Той порой Юра с Машей озирались вокруг. Планета очень похожа на Землю. Светило, названья коего им не удосужились сообщить, перемещается по небу подобно нашему привычному Солнцу – слева направо. Деревья больше всего напоминают пинии Рима на картинках. Плоды – плоды были. Но есть их не хотелось. Хотелось парного молока. Подошло животное, очень напоминающее козу. Поглядело на Машу с издевкой, подставило вымя. Явилось и ведро из прозрачного стекла. Маша вымыла руки в очаровательном ручье, что бежал по камешкам, по камешкам. Стала доить квазикозу, та по-прежнему ухмылялась. Чуть брыкнула полное ведерко и ушла. Молоко показалось вкусным, немного сладковатым. Юра принялся строить шалаш. Маша сказала: строим второй, поодаль – для меня. Она не хотела играть в игру «Адам и Ева», а Юра о далеко идущих планах инопланетян не догадывался. Достраивали шалаши уже темной ночью, под звездами, только Большой Медведицы и Ориона не видали. Другие созвездия в этой части вселенной. Переночевали всяк в своем шалаше, а утром за ними прилетели.

Приземлились на лугу, где всё еще паслась огорченная корова Зорька. Инопланетяне высадили бестолковых – по своим меркам - пассажиров с позором, и драть. Дьяволы межпланетные. Юра с Машей ринулись к своим. Захлебываясь, рассказывали про пинии Рима, про ручеек в каменистом русле. Про квазикозу, прозрачное ведерко, сладкое молочко. Про настоящую ночь, иные созвездья, самодельные шалаши. Олег Борисович отметил про себя с большим облеченьем: «Сорвали мои ребятишки хитроумные замыслы расчетливых богов. Посрамили их, прожектеров. И они, прозрачные, уязвимы».

Пришла осень, хоть ее никто не звал. Витька с Машей пошли в девятый класс. Студент-второкурсник Юра занимался с ними не за страх, а за совесть. Лысый востроглазый профессор Хлумов лично экзаменовал ребят по общеобразовательным предметам и остался доволен. Ходил с Витькой-Машей по обсерваторскому парку, ловя на лету кленовые листья, и мечтал вслух об их блестящем научном будущем. И тут прямо посреди двора, на газон с увядшими георгинами приземлилось ОНО. Откинуло вниз дверцу люка, коснувшуюся тротуара. Засосало внутрь Михалыча вместе с вцепившимися в него ребятами, захлопнуло люк и – вертикально вверх.

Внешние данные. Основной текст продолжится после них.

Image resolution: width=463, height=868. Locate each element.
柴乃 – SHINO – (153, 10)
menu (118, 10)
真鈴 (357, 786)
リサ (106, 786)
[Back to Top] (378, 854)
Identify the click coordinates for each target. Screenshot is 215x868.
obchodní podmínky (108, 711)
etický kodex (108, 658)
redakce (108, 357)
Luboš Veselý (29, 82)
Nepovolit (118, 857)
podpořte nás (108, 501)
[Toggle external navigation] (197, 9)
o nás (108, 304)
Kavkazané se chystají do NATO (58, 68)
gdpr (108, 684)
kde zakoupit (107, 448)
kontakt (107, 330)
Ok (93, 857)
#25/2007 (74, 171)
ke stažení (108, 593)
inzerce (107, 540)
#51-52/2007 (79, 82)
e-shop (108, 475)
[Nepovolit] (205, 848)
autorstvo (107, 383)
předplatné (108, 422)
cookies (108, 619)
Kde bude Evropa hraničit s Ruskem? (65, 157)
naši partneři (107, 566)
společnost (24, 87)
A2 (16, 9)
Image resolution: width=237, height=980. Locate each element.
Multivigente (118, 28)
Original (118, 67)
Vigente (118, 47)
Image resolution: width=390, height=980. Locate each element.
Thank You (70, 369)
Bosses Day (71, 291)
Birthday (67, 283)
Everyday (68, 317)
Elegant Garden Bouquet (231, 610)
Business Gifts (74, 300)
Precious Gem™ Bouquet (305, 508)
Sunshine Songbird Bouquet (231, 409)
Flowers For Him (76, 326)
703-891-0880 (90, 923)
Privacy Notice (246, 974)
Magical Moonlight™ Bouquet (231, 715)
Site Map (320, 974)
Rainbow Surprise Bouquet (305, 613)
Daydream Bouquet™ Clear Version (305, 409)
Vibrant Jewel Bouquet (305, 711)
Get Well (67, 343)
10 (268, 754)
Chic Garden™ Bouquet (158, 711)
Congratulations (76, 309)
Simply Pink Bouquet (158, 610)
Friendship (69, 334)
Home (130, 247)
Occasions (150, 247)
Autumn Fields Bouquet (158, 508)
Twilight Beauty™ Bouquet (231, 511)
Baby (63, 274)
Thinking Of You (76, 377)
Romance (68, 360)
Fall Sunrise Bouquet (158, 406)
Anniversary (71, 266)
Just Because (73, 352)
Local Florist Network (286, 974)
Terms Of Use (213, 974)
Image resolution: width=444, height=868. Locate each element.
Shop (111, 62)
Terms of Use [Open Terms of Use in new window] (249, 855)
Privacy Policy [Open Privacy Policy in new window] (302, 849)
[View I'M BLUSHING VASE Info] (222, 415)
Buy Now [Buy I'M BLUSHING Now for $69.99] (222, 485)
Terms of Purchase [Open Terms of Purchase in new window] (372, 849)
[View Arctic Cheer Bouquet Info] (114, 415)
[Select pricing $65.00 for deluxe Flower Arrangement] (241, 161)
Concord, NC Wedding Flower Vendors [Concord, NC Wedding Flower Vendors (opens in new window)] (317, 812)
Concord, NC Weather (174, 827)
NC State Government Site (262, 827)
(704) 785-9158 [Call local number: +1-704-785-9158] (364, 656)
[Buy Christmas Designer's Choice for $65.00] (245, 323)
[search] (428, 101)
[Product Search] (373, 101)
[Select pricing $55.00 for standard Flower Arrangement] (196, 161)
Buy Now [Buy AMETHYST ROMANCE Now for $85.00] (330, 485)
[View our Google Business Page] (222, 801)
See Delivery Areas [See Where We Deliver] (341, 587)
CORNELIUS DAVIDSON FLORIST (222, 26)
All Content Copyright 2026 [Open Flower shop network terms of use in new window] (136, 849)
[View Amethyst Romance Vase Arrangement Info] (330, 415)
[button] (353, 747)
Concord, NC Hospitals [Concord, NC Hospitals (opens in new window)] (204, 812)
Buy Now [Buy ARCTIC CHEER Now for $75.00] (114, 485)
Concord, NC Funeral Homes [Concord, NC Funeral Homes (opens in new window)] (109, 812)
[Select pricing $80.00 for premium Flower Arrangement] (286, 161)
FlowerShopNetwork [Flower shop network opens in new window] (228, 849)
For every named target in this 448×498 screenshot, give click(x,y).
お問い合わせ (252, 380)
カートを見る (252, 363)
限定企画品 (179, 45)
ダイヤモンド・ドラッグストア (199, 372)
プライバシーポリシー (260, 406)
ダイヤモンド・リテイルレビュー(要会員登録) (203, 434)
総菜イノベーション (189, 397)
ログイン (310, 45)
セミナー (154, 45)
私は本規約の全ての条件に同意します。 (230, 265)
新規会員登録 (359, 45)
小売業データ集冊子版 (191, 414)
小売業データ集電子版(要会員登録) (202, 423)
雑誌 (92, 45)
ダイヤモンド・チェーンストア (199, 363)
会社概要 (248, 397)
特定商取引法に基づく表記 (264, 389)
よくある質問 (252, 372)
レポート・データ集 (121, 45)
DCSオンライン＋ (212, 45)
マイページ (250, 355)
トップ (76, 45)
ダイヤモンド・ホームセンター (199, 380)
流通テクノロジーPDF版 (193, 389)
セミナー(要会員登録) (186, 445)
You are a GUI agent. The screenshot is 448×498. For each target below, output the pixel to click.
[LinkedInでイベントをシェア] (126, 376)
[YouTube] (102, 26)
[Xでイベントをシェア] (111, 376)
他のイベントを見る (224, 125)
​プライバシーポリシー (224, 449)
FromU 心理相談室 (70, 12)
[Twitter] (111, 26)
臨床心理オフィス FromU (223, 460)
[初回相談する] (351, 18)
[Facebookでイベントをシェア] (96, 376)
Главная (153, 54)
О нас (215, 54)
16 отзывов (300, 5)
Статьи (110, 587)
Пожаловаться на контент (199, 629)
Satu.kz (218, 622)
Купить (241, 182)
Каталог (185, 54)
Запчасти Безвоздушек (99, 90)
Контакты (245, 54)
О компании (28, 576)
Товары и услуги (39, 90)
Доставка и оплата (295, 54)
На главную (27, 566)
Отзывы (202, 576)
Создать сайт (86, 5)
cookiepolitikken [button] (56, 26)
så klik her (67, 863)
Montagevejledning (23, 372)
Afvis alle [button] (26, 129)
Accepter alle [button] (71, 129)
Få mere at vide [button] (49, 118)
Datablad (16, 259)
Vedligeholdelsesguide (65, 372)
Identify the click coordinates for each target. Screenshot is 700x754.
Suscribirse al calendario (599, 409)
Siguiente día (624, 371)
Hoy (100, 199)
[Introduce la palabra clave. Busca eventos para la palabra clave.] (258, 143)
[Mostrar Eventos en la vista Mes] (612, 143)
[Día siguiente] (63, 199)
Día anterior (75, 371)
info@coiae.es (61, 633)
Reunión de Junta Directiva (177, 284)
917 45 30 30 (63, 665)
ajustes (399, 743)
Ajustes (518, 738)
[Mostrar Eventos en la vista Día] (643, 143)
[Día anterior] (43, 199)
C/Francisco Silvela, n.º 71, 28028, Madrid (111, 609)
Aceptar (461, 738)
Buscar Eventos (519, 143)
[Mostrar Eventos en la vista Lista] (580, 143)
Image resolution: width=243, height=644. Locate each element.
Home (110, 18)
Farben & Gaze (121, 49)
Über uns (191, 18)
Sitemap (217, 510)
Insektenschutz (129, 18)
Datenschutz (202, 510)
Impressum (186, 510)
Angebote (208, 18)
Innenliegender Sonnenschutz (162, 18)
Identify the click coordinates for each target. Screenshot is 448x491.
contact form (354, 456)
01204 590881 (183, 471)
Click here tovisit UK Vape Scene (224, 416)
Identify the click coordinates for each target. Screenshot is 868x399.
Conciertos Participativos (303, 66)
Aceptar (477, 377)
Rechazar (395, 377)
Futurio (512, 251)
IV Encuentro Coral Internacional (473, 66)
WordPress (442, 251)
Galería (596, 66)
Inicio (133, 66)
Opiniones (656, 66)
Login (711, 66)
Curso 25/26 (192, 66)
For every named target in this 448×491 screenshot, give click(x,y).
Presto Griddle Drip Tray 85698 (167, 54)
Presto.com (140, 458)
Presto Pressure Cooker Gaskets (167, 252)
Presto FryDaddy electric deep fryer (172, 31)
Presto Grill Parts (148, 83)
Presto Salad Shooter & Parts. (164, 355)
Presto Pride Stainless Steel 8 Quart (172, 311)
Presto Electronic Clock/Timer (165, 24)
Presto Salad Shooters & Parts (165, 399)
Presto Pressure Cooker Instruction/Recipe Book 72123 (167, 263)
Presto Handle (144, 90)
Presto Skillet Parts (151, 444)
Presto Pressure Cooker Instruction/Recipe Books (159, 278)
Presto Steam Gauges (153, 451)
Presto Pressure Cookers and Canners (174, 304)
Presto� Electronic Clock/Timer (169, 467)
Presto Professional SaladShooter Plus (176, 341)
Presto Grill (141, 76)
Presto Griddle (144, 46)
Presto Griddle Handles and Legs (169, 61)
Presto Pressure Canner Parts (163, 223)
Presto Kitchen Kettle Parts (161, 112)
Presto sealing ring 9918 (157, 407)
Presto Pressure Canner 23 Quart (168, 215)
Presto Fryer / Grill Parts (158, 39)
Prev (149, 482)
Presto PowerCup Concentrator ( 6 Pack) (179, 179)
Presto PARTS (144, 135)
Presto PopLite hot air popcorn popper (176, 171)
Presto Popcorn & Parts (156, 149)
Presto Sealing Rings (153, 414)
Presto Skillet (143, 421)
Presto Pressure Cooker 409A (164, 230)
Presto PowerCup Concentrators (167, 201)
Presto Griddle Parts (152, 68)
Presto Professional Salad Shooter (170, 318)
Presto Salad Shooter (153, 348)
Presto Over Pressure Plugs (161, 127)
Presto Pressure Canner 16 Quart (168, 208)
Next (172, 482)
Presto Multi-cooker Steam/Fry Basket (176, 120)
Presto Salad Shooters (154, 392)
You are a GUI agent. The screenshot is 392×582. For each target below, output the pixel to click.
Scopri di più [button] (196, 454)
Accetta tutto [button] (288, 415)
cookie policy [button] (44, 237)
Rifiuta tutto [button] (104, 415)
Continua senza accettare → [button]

Михалыч удостоился редкостной чести: с ним сразу заговорили. «Профессор Хлумов, вы назначены старшим по программе совершенствования способностей обитателей планеты Земля. Их умственный уровень нас совершенно не устраивает. Ваша зависимость от времени, убогий порог скорости передвижения, которую вы ограничили скоростью света. Всё это позавчерашний день. Возраст вашей популяции солидный, но достижения смешны». Михалыч слушал отповедь спокойно. Про себя думал: «Посмотрим, посмотрим, что вы сможете нам предложить. А браниться всё-таки не следует». Голос из пустоты продолжал: «Мы сейчас встретимся с более развитым существом, контакт с которым будет для вас сохранен. Пока что наблюдайте и делайте выводы». Витька с Машей сидели как на иголках. Чтобы при них читали мораль умнейшему Михалычу – дикость. Но раз Михалыч терпит – значит, так надо.

Шлепнулись с размаху на небольшую площадку для вертикальной посадки. Вышли без скафандров. Их встречало лишь одно существо, столь быстро меняющее обличье, что описать его было бы затруднительно. Наконец оно стабилизировалось и приняло вид обыкновенного, правда, очень красивого мужчины. «Дышите без опаски, достойнейший профессор Хлумов, и вы, его юные ученики, не бойтесь дышать. Перед вашей посадкой мы создали комфортные для вас условия, в частности, обеспечили привычную вам атмосферу. Всё сказанное на борту далеко не соответствует истине. Вами сделано немало. Не исключено, что именно у вашей популяции есть шанс достичь, извините, нашего уровня. Я засек ваши координаты и теперь буду лично прилетать к вам в таком виде, какой вам удобен. Получил задание и намерен его исполнять». И стал опять меняться на глазах. Вот сейчас перед Михалычем и ребятишками не он, а она. Незаметная женщина, очень похожая на консьержку, что сидит в вестибюле обсерватории возле доски с ключами. «Господи, теперь будет бродить между нами, неизвестно с каким заданием, а мы его-ее и не узнаем», - подумал Михалыч. Но взгляд его приковали горы со снежными вершинами, внезапно выросшие на горизонте. Вокруг посадочной площадки запестрели тюльпаны, маки и альпийские цикламены. Но долго любоваться не дали. Втянули в люк, задраились и стартанули.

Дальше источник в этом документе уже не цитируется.